Is the dissociation energy of fluorine low?

1 Answer
Oct 20, 2015

tldr; Yes, it is, due to the electron/electron coulombic repulsions that dominate because of the exceptionally short bond of #"F"_2#. If one had considered nuclear repulsions, that may contribute, but that is not the primary cause.

Surprisingly, yes. Comparing it to the other halogens, we have:

#DeltaH_("F"_2) ~~ "159 kJ/mol"#

#DeltaH_("Cl"_2) ~~ "243 kJ/mol"#

#DeltaH_("Br"_2) ~~ "193 kJ/mol"#

#DeltaH_("I"_2) ~~ "151 kJ/mol"#

It appears to be an anomaly in the pattern, where one might expect that due to the decreasing radii, the atoms are smaller and thus have shorter and stronger bonds at their equilibrium geometry. That is true to an extent.


Let us construct a simple equation relating the overall ground-state energy of a diatomic molecule as it varies according to bond distance.

Recall that on a potential energy curve, you have this delicate balance between putting the atoms too close and too far away. When they're too close, you get significant nuclear repulsions. Otherwise, you either don't have strong enough orbital overlap or you do. If you do, you form the bond. Furthermore, we have coulombic repulsions that instantaneously occur between electron pairs. Thus, we have a term for all three interactions.

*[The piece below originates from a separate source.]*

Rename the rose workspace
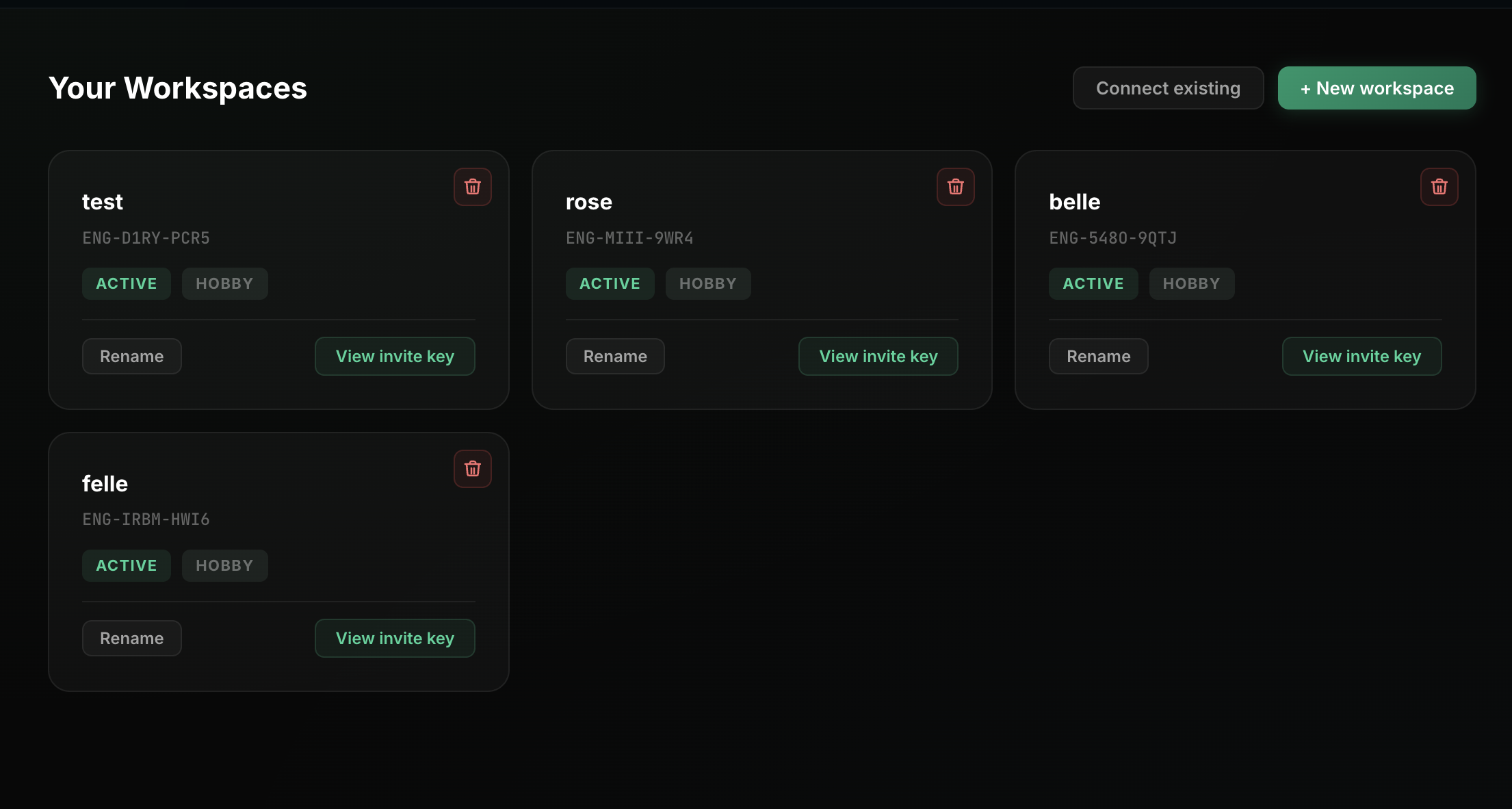 614,357
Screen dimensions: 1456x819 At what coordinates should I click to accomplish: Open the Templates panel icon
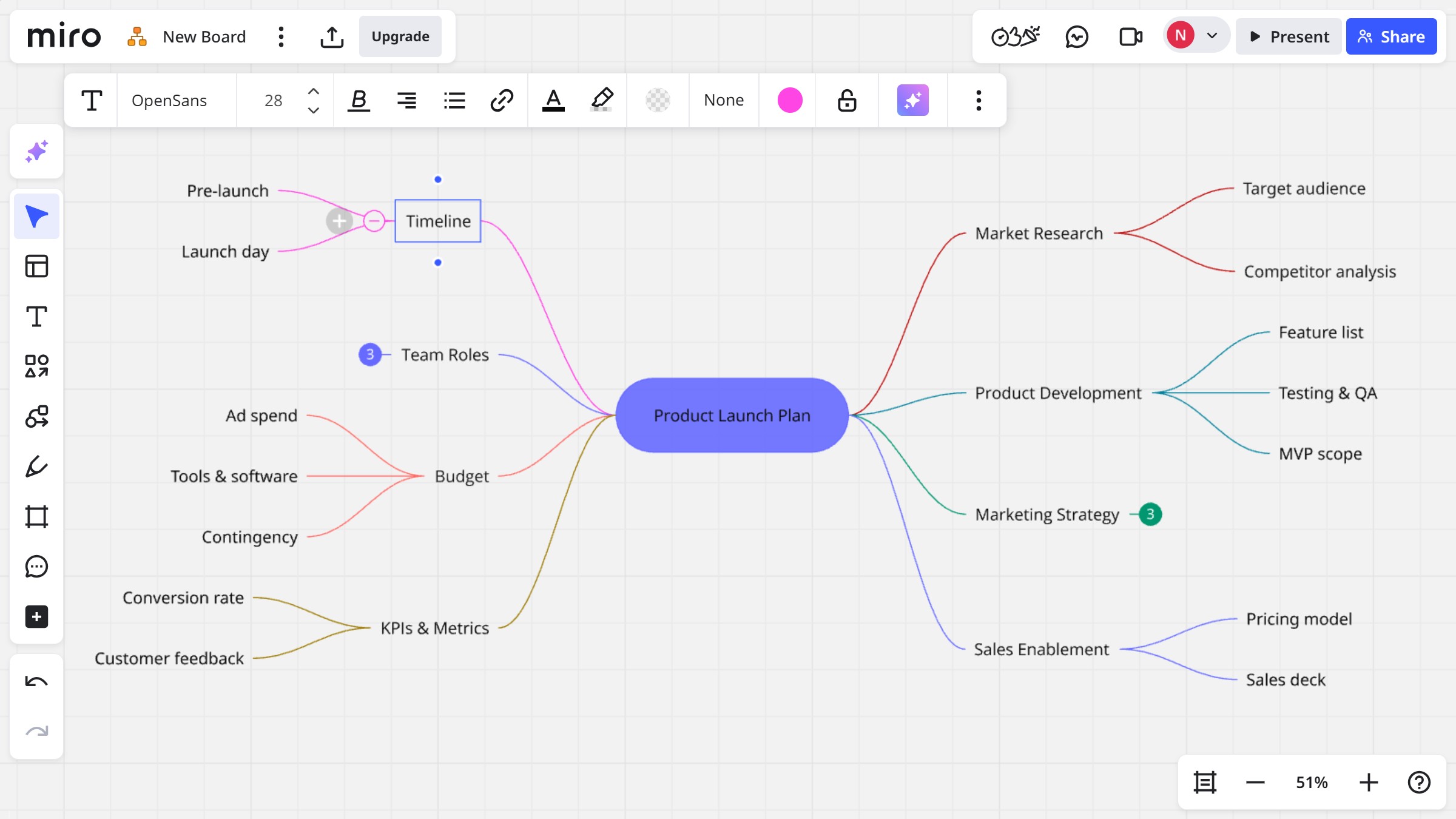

#E ~~ underbrace(E_"bond")_"dissociation/association" + underbrace(E_"pair")_"electron/electron repulsions" + underbrace(h_"nuc")_"nuclear repulsions"#

In essence, these terms are, respectively:

  • The bond dissociation energy (or energy stored in the bond)
  • The coulombic repulsion energy associated with electron pairs repelling each other instantaneously
  • The potential energy associated with two nuclei repelling each other as they get too close (remember the left side of the potential energy curve you saw in General Chemistry?)


Remember that the goal is to achieve a minimum energy.

The nuclei are so close together that we have a substantial electron/electron repulsion effect, since the valence electron clouds are the first to overlap as the nuclei approach each other. Remember, the atom is much larger than its nucleus.

Also, nuclear repulsions do destabilize the bond (remember, there are protons inside each nucleus). However, this is minor, and is secondary to the effect of the valence electron coulombic repulsions.

As both of the above effects increases in magnitude, #E_"bond"# decreases. This overall decreases the dissociation energy of the bond.

The decrease in the dissociation energy reflects the lower stability of the bond, thus saying that it is easier to break the #"F"-"F"# bond than, say, the #"Cl"-"Cl"# bond.